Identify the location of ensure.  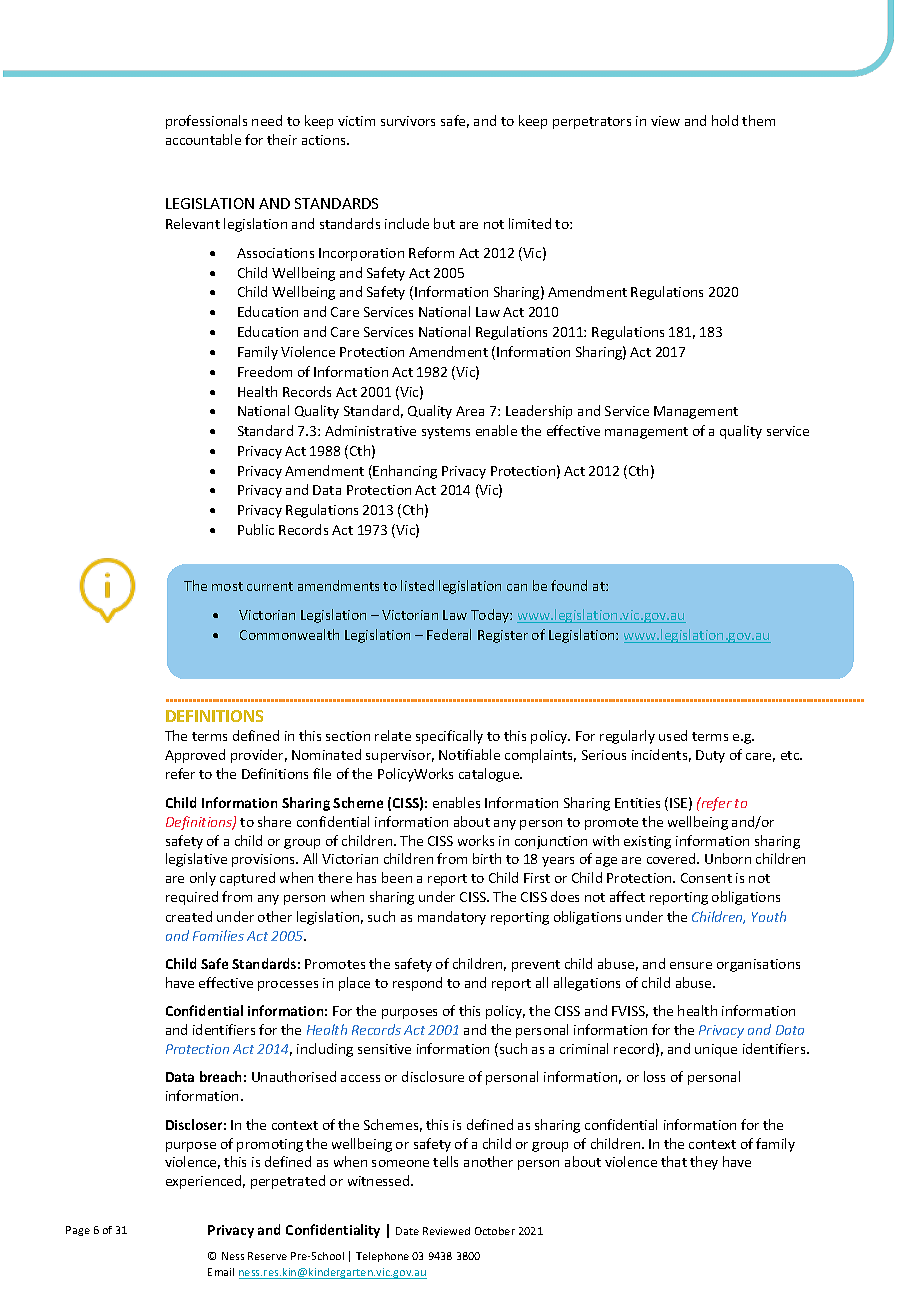
(691, 965).
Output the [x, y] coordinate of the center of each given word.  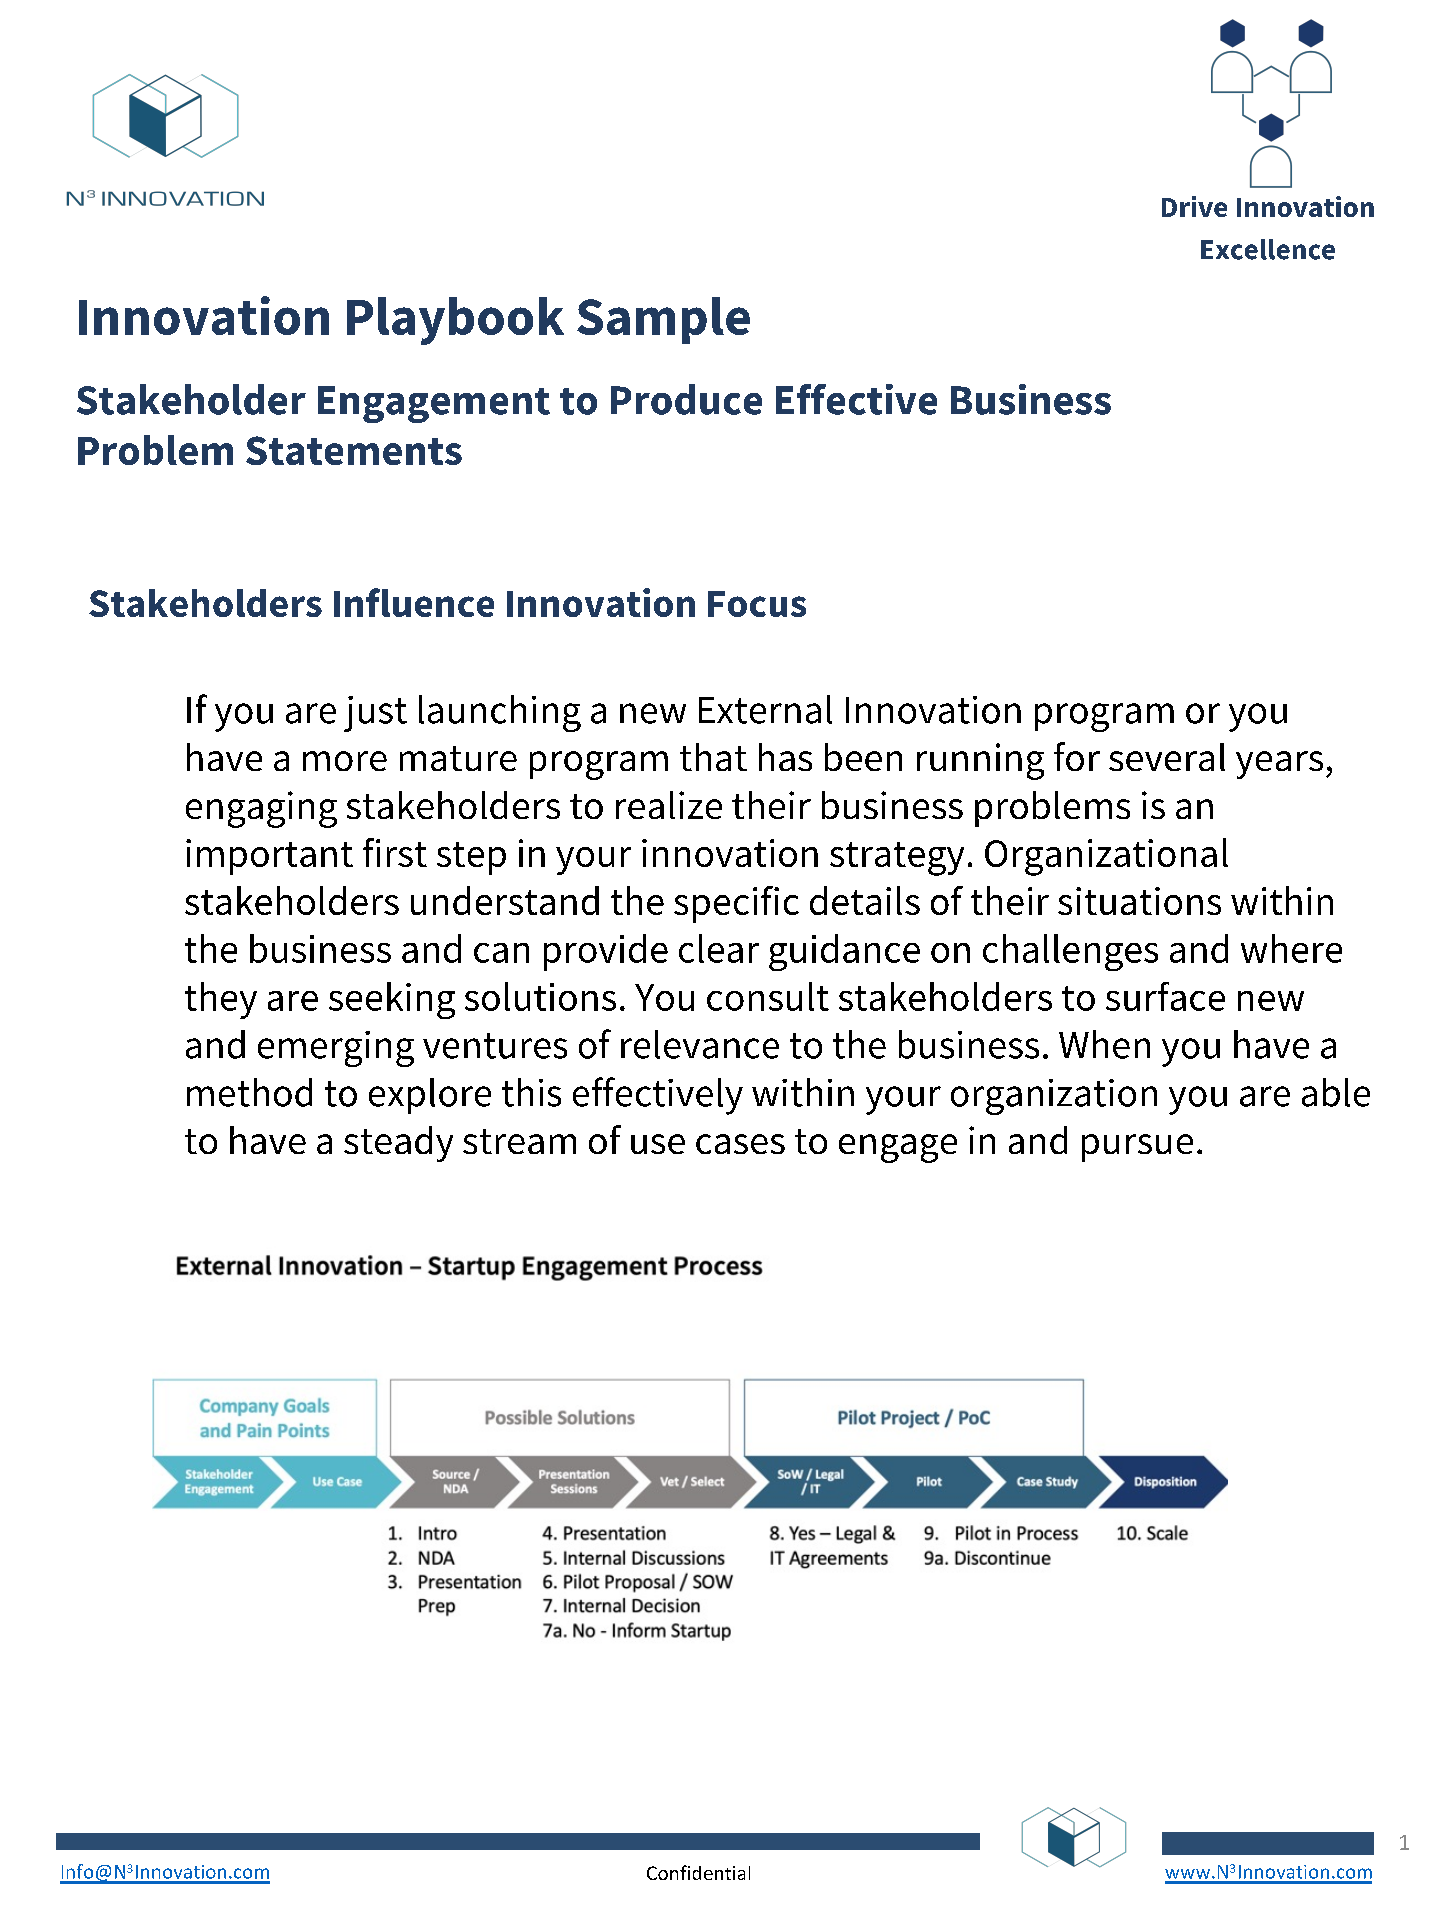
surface [1165, 996]
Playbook [455, 321]
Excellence [1268, 249]
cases [740, 1144]
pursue [1137, 1148]
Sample [663, 320]
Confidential [698, 1872]
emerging [336, 1049]
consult [768, 996]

● ● ● ●

- Exercise directions -
Reproduce every one of the records above word for word, including the coordinates, but omit the pictures.

- Exercise result -
Identify the location of ensure.  
(691, 965).
Output the [x, y] coordinate of the center of each given word.  
surface [1165, 996]
Playbook [455, 321]
Excellence [1268, 249]
cases [740, 1144]
pursue [1137, 1148]
Sample [663, 320]
Confidential [698, 1872]
emerging [336, 1049]
consult [768, 996]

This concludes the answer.